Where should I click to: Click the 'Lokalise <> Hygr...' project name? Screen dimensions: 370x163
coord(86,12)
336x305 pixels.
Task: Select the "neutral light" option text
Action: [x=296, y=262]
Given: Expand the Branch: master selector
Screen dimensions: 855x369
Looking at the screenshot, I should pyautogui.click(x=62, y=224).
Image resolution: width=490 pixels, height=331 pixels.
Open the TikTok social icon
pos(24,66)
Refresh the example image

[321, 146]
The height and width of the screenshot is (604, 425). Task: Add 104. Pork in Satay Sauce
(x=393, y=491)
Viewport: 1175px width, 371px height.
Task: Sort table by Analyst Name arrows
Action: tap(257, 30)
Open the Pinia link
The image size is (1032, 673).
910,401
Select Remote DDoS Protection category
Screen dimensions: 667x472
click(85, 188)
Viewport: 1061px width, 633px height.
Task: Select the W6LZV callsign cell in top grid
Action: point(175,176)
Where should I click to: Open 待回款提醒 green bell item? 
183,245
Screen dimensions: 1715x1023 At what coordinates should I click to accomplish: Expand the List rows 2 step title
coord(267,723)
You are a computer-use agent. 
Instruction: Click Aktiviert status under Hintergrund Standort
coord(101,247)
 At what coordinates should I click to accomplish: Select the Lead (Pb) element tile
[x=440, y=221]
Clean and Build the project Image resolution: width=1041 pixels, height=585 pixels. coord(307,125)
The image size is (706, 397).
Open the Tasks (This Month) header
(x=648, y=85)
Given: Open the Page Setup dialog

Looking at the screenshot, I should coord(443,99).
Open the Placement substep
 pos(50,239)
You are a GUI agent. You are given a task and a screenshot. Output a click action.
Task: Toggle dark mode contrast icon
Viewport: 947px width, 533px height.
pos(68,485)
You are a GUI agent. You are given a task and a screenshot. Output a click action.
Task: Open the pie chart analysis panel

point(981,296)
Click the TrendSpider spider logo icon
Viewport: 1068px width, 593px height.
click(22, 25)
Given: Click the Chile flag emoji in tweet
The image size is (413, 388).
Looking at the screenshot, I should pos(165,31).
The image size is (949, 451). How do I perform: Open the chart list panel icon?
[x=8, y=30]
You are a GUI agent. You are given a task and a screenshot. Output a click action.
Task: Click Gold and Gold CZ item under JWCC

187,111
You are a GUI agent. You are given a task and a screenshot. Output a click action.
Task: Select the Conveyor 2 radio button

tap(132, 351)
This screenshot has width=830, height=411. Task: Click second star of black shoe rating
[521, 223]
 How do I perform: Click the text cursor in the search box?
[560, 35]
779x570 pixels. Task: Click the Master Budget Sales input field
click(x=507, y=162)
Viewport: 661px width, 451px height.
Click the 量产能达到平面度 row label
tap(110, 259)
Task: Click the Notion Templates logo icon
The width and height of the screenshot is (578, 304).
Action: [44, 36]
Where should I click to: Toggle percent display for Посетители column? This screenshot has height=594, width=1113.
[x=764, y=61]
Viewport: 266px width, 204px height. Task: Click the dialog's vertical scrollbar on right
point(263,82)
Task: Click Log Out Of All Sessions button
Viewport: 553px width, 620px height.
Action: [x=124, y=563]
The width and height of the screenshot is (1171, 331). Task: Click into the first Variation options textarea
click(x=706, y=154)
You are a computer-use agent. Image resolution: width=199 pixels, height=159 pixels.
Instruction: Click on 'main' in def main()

Task to complete:
Find, please, how many lines in the data include the word "computer", and put down that number only.

Response:
2